Work to complete:
How many lines in these records hold the string "will"? Reply with the number alone.

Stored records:
::::::

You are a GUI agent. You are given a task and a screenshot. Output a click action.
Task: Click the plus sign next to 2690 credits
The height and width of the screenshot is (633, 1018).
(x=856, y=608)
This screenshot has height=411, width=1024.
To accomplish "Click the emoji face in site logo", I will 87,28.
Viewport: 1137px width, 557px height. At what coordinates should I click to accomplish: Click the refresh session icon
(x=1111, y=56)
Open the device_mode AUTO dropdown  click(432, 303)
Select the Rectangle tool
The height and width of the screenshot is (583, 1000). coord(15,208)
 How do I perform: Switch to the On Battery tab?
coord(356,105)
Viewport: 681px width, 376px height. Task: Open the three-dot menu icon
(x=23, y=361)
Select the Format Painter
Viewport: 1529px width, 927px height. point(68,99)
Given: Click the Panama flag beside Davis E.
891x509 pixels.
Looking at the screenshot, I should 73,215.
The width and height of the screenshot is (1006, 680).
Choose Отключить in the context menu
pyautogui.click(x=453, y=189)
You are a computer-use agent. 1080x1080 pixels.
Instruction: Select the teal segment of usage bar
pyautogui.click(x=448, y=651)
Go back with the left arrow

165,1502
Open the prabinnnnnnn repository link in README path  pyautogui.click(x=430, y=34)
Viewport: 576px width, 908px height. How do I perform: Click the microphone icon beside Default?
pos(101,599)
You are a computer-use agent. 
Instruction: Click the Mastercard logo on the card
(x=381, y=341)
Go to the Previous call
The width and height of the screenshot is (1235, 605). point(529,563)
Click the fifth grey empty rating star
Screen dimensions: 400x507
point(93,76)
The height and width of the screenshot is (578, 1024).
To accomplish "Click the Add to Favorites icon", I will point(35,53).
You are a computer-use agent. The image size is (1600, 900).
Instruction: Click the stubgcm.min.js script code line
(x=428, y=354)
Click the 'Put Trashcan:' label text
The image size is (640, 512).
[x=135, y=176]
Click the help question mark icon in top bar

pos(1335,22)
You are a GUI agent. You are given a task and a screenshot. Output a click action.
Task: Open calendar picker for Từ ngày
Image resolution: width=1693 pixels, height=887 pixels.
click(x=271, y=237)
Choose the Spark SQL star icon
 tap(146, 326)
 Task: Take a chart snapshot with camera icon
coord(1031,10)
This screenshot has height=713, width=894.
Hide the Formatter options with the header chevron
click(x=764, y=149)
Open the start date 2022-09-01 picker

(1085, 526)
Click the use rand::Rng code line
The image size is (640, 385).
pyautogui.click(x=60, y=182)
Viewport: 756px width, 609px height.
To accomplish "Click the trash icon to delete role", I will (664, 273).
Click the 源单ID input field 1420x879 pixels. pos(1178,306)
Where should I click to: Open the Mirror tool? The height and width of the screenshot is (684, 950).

::::::

Result for this task:
3